Broadcast left table in a join

4.7k Views Asked by At

This is my join:

df = df_small.join(df_big, 'id', 'leftanti')

It seems I can only broadcast the right dataframe. But in order for my logic to work (leftanti join), I must have my df_small on the left side.

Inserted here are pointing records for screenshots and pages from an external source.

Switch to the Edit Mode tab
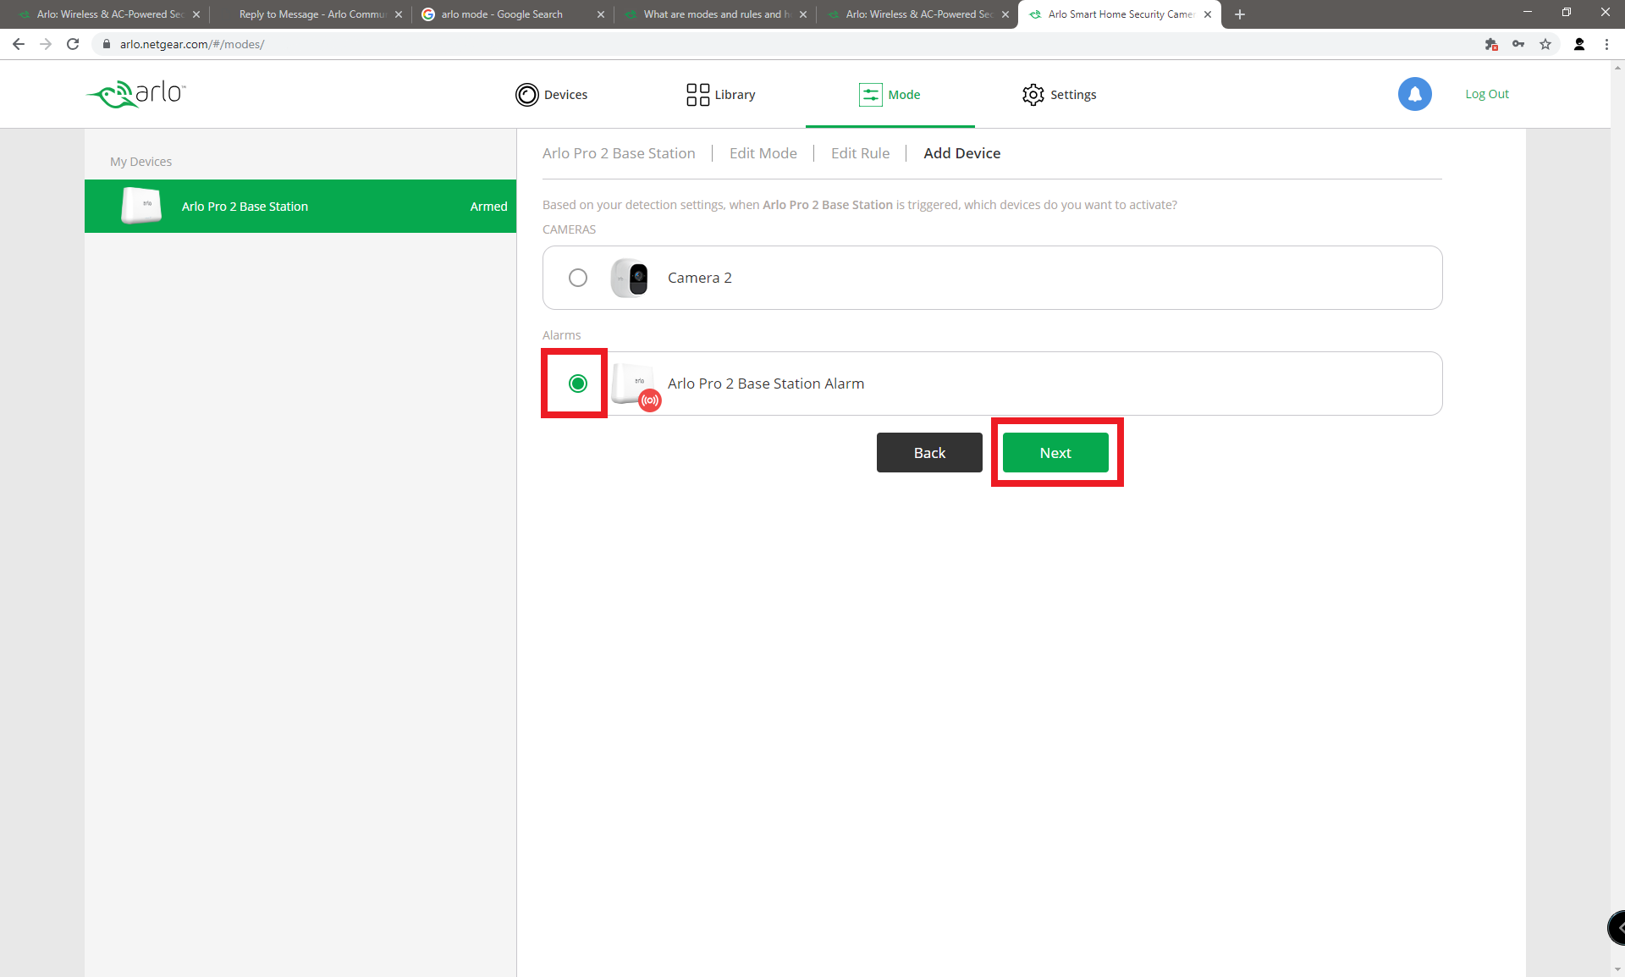This screenshot has height=977, width=1625. click(x=762, y=152)
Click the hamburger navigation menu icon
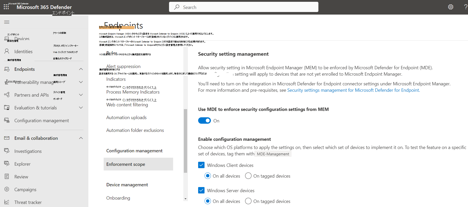Image resolution: width=468 pixels, height=207 pixels. pyautogui.click(x=7, y=22)
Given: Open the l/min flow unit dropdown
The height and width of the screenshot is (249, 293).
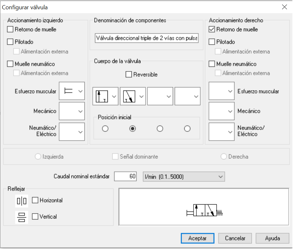Looking at the screenshot, I should pos(184,176).
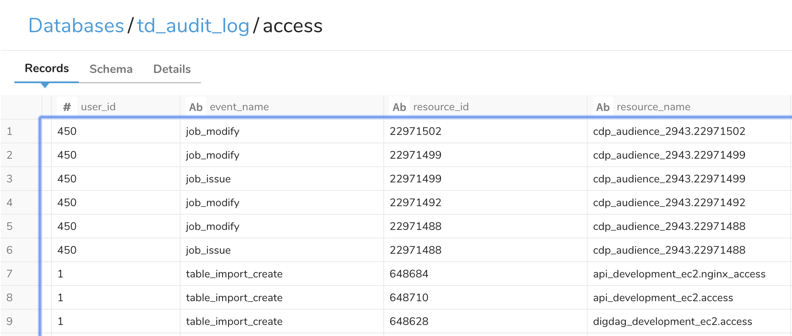Click the job_issue cell in row 3
The width and height of the screenshot is (792, 336).
pyautogui.click(x=208, y=179)
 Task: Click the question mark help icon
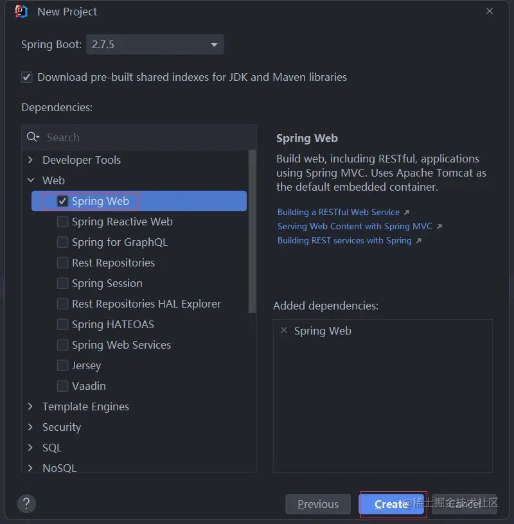click(26, 503)
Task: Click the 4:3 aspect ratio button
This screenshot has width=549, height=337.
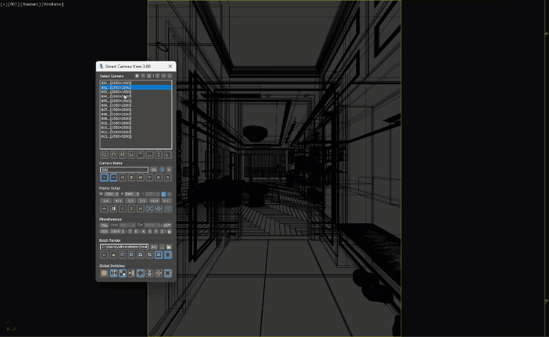Action: [117, 201]
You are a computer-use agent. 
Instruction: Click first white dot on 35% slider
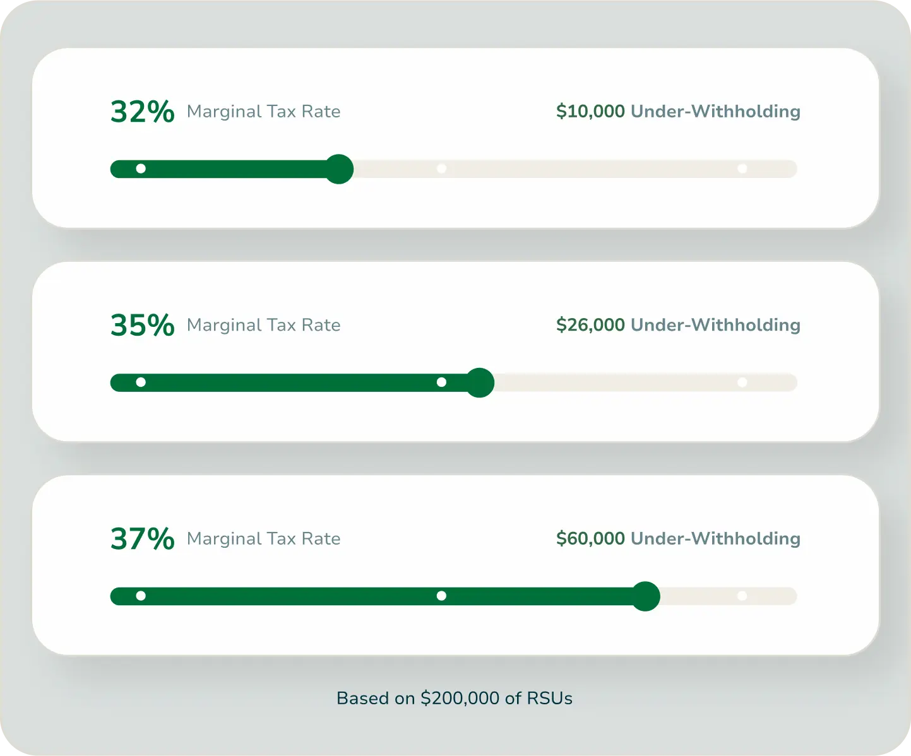pos(141,382)
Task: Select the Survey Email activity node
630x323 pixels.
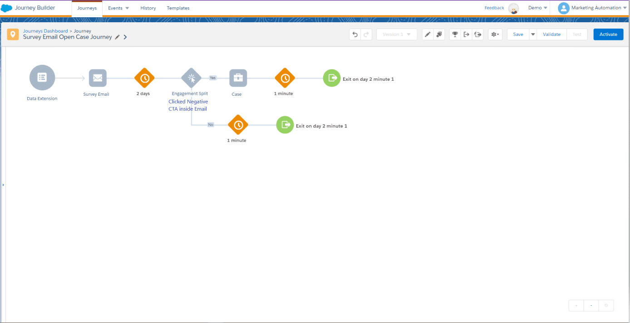Action: (x=97, y=78)
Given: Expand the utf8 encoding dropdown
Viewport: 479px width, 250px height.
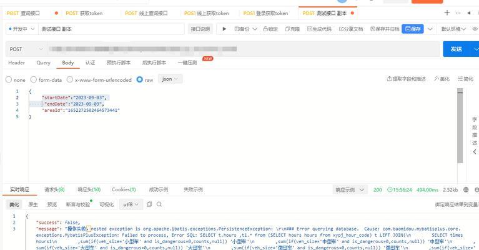Looking at the screenshot, I should (x=131, y=204).

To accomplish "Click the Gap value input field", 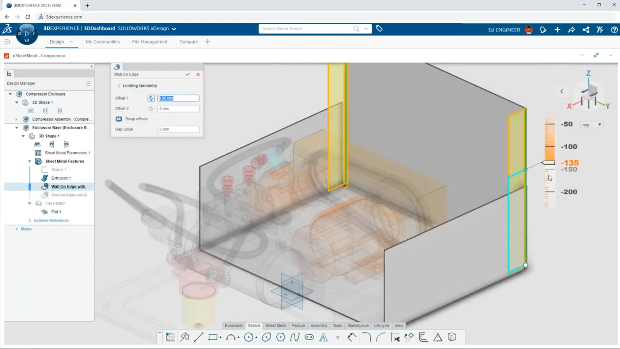I will 178,129.
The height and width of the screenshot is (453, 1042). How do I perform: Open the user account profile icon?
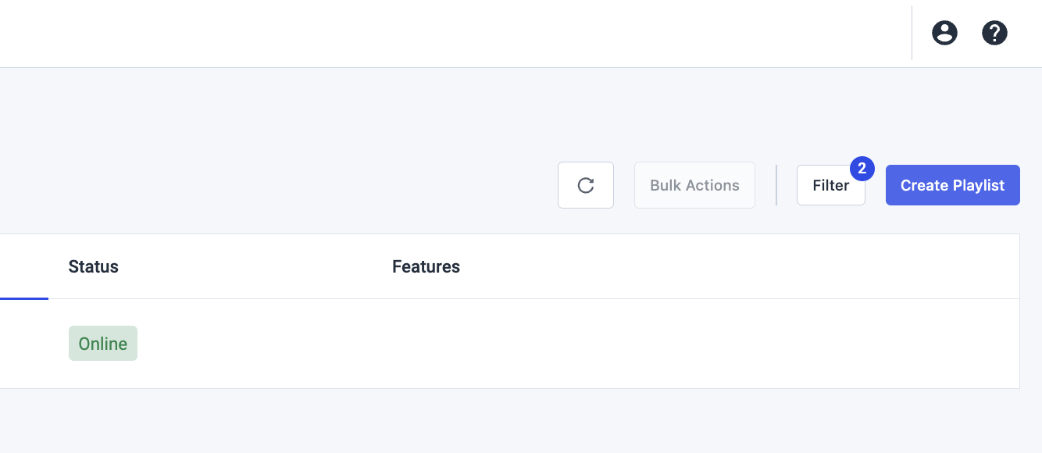tap(944, 33)
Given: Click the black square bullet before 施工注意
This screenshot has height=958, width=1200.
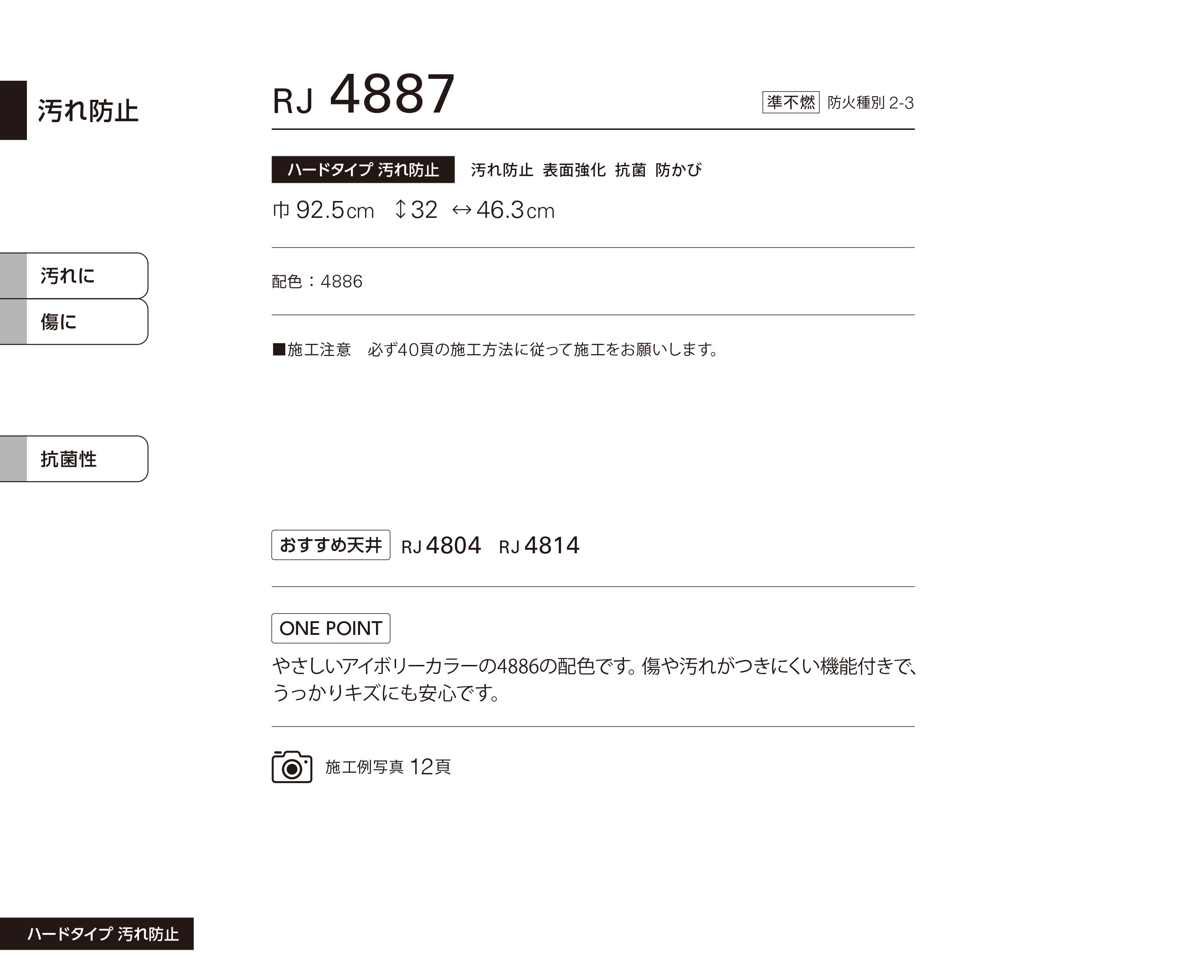Looking at the screenshot, I should [x=278, y=350].
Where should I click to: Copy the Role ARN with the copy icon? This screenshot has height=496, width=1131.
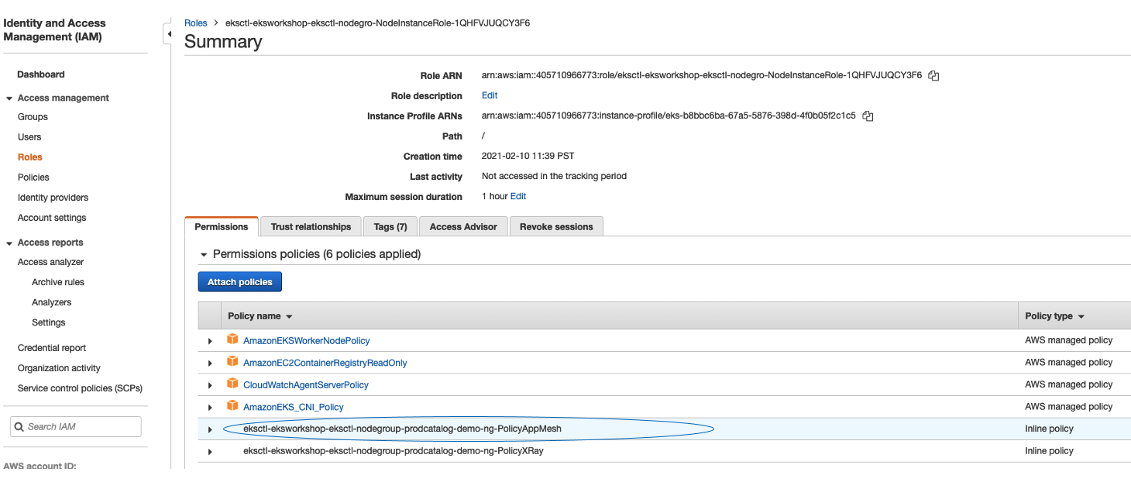(933, 76)
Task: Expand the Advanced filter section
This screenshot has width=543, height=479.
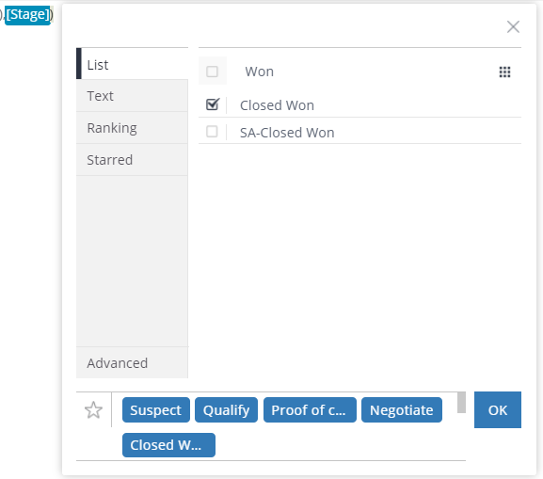Action: click(x=132, y=363)
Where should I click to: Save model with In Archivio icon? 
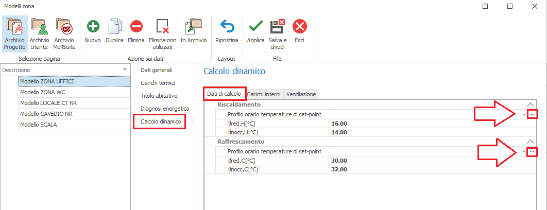pyautogui.click(x=194, y=26)
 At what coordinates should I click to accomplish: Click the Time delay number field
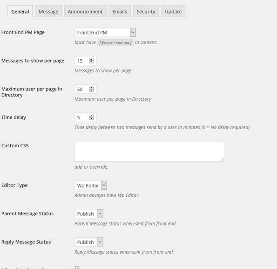(x=86, y=117)
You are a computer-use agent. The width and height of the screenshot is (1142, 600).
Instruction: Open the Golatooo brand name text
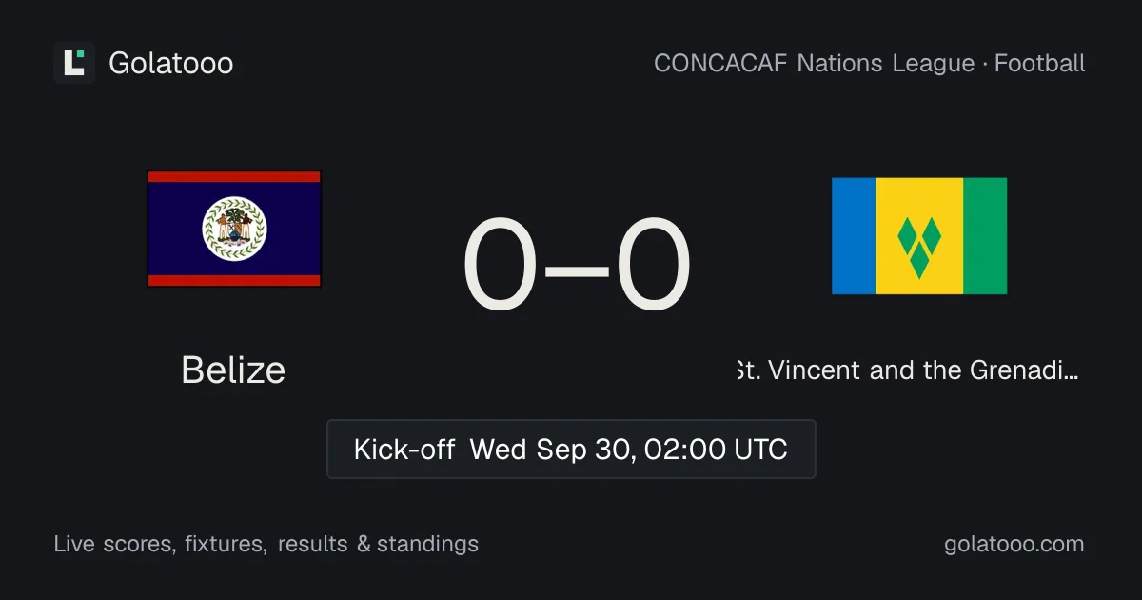171,63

How do I broadcast a dataframe which is on left?


Example:

from pyspark.sql import SparkSession, functions as F
spark = SparkSession.builder.getOrCreate()

df_small = spark.range(2)
df_big = spark.range(1, 5000000)

#    df_small     df_big
#    +---+        +-------+
#    | id|        |     id|
#    +---+        +-------+
#    |  0|        |      1|
#    |  1|        |      2|
#    +---+        |    ...|
#                 |4999999|
#                 +-------+

df_small = F.broadcast(df_small)
df = df_small.join(df_big, 'id', 'leftanti')
df.show()
df.explain()

#    +---+
#    | id|
#    +---+
#    |  0|
#    +---+
#
#    == Physical Plan ==
#    AdaptiveSparkPlan isFinalPlan=false
#    +- SortMergeJoin [id#197L], [id#199L], LeftAnti
#       :- Sort [id#197L ASC NULLS FIRST], false, 0
#       :  +- Exchange hashpartitioning(id#197L, 200), ENSURE_REQUIREMENTS, [id=#1406]
#       :     +- Range (0, 2, step=1, splits=2)
#       +- Sort [id#199L ASC NULLS FIRST], false, 0
#          +- Exchange hashpartitioning(id#199L, 200), ENSURE_REQUIREMENTS, [id=#1407]
#             +- Range (1, 5000000, step=1, splits=2)
2

There are 2 best solutions below

0
On

Unfortunately it's not possible.

Spark can broadcast left side table only for right outer join.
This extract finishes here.